Yesterday was pretty exciting. As the show neared it's official end, we had some minor cleanups and internal notes to fix that would make our work that much sweeter. I don't know if you'd actually notice while watching the movie, because it will be in glorious 3D. And that crazy red/cyan 3D, not that cool polarized 3D.

I was going to wait until next week to discuss some of the trials and tribulations of the show, but I'm going to do that now while it's fresh in my mind.

We had approximately six weeks to accomplish 38 shots. Given our tight production pipeline, we really had to hit the ground running. Luckily most of the crew are studio veterans, with a couple animators hired on to complete the tight animation deadline. Given this, we were able to do minimal training. During the first couple of weeks, animation had a hugh task or blocking and creating animation for most of the 38 shots. While they were doing that, TD was doing look development on an accelerated scale, texture and model artists were busy painting and creating props, and comp was busy at work cleaning and pulling greenscreen keys for use later in the show. We had six compositors on the show, which eventually blossomed to six full time, two part time. The part-timers were brought on at the last week, and were internally TD/comper trained. They also lit several shots. A couple of the compositors, myself included, had been trained in our TD pipeline earlier in the year, and it helped tremendously during these tight deadlines when all available TDs were busy on shots.

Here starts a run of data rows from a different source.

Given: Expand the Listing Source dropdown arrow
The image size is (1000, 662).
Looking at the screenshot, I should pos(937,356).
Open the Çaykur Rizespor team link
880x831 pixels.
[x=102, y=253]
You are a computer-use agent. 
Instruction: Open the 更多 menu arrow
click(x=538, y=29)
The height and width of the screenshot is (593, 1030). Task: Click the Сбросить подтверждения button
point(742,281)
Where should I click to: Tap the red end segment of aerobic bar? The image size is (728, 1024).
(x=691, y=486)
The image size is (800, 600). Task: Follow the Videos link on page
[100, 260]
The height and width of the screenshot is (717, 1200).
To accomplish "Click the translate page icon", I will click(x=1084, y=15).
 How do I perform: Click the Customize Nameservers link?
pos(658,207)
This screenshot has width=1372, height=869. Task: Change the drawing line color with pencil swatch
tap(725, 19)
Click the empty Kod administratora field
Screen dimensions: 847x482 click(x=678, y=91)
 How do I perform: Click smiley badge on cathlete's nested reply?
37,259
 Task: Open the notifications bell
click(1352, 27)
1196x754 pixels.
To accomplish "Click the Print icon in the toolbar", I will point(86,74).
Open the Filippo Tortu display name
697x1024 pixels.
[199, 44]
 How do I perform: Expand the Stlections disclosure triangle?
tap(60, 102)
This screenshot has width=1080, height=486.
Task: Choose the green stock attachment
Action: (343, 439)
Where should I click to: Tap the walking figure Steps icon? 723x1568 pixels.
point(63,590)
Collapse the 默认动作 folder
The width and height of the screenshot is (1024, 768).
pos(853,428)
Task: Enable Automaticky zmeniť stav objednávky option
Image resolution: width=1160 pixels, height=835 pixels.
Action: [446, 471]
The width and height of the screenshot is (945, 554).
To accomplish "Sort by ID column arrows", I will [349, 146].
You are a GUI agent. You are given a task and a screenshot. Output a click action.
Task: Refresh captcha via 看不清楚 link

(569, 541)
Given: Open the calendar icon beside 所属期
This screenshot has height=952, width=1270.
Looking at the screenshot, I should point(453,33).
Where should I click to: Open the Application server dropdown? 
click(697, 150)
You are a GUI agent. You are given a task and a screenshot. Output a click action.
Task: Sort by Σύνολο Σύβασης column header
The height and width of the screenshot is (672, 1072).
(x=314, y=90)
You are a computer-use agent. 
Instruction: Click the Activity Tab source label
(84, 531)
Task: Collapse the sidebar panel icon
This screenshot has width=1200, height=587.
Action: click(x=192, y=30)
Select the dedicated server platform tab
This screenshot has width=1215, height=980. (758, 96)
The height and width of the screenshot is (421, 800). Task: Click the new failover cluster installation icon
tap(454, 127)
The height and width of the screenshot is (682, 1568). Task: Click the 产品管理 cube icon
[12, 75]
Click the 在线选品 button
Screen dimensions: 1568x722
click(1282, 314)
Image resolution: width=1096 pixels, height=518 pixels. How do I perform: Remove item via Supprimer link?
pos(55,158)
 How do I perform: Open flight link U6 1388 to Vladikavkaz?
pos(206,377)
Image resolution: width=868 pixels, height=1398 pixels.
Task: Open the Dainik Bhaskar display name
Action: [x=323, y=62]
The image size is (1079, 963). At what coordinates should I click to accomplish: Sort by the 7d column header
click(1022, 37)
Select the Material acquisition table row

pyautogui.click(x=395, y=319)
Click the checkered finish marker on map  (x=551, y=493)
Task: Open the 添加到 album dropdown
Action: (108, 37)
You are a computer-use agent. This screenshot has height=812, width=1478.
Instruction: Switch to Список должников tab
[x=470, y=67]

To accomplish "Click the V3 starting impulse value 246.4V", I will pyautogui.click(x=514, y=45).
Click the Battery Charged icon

During the beginning, every compositor was pulling greenscreens for shots that they eventually may or may not comp. This proved difficult in adjusting our keys since what the background would become is an integral part of keying a foreground. We really started picking up speed around week three, with compers working closely with TDs and matchmovers to get the stereoscopic nature of the shots down. We relied heavily on the matchmovers for this show, particularly because it was entirely greenscreen! There was a lot of cross pollination of shots between comp artists since there were so many looks to be created. One comper would pull a greenscreen, another would do the background effects, and yet another would comp the final shot. One of my shots near the end of the show had all the compers touch upon it!

Luckily we had an excellent production team, which really made it wonderful to get the shots done in a timely manner. I didn't have to work extreme overtime until the last week of the show. At other houses and shows I've been on, the production wasn't nearly as well planned.